Evaluate : `int (2 sin 2 theta- cos theta)/(6 - cos^(2) theta- 4 sin theta) d theta`

To evaluate the integral \[ \int \frac{2 \sin 2\theta - \cos \theta}{6 - \cos^2 \theta - 4 \sin \theta} \, d\theta, \] we will follow these steps: ### Step 1: Rewrite the Integral We start by rewriting the integral in a more manageable form. We know that \(\sin 2\theta = 2 \sin \theta \cos \theta\), so we can substitute this into the integral: \[ \int \frac{2(2 \sin \theta \cos \theta) - \cos \theta}{6 - \cos^2 \theta - 4 \sin \theta} \, d\theta = \int \frac{4 \sin \theta \cos \theta - \cos \theta}{6 - \cos^2 \theta - 4 \sin \theta} \, d\theta. \] ### Step 2: Factor Out Common Terms Next, we can factor out \(\cos \theta\) from the numerator: \[ = \int \frac{\cos \theta (4 \sin \theta - 1)}{6 - \cos^2 \theta - 4 \sin \theta} \, d\theta. \] ### Step 3: Change of Variables To simplify the integral further, we will use the substitution \(u = \sin \theta\).
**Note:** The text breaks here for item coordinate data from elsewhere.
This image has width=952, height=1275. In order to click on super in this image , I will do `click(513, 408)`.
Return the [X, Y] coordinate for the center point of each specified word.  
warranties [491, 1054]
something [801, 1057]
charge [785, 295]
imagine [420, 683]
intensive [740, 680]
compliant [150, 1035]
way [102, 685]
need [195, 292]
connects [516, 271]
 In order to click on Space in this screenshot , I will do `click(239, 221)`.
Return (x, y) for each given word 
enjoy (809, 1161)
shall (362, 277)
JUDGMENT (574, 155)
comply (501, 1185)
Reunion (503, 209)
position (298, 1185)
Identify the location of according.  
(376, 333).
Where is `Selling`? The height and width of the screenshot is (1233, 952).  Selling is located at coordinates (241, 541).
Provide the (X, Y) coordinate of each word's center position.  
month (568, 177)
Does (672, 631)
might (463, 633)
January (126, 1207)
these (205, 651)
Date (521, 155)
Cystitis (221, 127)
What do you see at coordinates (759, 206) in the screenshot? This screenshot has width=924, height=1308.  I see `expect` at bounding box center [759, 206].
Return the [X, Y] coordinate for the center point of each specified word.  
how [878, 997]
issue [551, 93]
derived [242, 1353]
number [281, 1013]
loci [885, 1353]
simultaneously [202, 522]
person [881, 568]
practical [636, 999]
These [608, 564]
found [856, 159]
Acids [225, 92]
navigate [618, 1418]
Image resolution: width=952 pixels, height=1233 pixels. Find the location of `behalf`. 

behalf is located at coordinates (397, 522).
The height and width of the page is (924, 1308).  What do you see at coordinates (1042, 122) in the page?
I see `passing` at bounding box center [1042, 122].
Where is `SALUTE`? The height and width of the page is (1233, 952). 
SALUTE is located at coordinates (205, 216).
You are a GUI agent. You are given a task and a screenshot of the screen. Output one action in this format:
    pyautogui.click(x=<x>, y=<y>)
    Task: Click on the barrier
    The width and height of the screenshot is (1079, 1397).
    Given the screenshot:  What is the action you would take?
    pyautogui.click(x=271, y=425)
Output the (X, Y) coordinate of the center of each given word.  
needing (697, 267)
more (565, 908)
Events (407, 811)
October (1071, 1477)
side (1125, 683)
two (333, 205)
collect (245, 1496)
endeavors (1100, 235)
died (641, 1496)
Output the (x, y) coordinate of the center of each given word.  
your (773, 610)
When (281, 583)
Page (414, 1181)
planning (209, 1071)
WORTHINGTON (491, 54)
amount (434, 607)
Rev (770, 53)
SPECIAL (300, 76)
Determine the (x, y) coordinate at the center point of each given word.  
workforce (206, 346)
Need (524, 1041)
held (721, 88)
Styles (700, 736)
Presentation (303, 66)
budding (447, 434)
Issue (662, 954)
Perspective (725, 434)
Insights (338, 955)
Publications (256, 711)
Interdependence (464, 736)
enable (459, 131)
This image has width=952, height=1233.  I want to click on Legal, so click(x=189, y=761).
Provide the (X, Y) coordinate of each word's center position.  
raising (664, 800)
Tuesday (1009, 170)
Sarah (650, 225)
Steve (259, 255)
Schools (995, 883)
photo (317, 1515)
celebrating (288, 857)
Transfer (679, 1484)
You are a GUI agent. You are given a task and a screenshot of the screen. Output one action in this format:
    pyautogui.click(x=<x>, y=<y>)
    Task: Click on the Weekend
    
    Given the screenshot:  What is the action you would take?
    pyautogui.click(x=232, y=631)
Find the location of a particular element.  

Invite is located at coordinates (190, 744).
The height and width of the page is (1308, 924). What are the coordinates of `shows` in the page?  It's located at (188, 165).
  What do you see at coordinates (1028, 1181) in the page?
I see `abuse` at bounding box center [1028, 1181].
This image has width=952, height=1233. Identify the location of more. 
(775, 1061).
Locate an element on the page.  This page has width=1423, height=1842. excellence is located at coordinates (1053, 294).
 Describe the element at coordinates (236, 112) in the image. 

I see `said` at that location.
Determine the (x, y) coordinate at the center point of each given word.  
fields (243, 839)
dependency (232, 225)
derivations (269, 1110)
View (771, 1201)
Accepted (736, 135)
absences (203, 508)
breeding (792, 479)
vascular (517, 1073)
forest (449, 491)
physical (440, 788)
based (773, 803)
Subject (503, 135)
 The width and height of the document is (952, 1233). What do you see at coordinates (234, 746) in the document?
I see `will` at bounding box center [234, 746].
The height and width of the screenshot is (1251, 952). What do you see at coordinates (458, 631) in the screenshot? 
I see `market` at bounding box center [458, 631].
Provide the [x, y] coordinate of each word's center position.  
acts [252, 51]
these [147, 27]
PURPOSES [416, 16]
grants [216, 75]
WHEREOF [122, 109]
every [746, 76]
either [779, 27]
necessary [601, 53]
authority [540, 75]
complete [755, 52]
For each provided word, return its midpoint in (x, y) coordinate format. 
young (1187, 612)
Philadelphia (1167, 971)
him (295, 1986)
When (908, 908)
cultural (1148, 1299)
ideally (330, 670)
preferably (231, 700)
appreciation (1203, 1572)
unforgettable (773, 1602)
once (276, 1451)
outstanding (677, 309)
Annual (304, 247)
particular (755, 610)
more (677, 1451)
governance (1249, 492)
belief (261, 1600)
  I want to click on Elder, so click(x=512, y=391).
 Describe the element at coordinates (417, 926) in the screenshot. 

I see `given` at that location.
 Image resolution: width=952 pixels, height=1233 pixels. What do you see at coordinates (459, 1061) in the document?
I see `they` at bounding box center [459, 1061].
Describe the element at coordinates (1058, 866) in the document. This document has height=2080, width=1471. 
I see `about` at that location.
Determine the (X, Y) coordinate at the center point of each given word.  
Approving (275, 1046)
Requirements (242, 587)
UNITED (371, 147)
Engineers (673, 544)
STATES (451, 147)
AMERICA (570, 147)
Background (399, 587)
Then, \(du = \cos \theta \, d\theta\). The integral becomes: \[ \int \frac{(4u - 1)}{6 - (1 - u^2) - 4u} \, du. \] ### Step 4: Simplify the Denominator Now, simplify the denominator: \[ 6 - (1 - u^2) - 4u = 6 - 1 + u^2 - 4u = u^2 - 4u + 5. \] So, we have: \[ \int \frac{(4u - 1)}{u^2 - 4u + 5} \, du. \] ### Step 5: Split the Integral We can split the integral into two parts: \[ \int \frac{4u}{u^2 - 4u + 5} \, du - \int \frac{1}{u^2 - 4u + 5} \, du. \] ### Step 6: Evaluate the First Integral For the first integral, we can use the substitution \(v = u^2 - 4u + 5\), which gives \(dv = (2u - 4) \, du\). This requires some manipulation, but ultimately we can find: \[ \int \frac{4u}{u^2 - 4u + 5} \, du = 2 \ln |u^2 - 4u + 5| + C_1. \] ### Step 7: Evaluate the Second Integral For the second integral, we can complete the square in the denominator: \[ u^2 - 4u + 5 = (u - 2)^2 + 1. \] Thus, the second integral becomes: \[ \int \frac{1}{(u - 2)^2 + 1} \, du = \tan^{-1}(u - 2) + C_2. \] ### Step 8: Combine Results Combining both results, we have: \[ 2 \ln |u^2 - 4u + 5| - \tan^{-1}(u - 2) + C. \] ### Step 9: Substitute Back Finally, we substitute back \(u = \sin \theta\): \[ = 2 \ln |(\sin \theta)^2 - 4 \sin \theta + 5| - \tan^{-1}(\sin \theta - 2) + C. \] ### Final Answer Thus, the evaluated integral is: \[ \int \frac{2 \sin 2\theta - \cos \theta}{6 - \cos^2 \theta - 4 \sin \theta} \, d\theta = 2 \ln |\sin^2 \theta - 4 \sin \theta + 5| - \tan^{-1}(\sin \theta - 2) + C. \]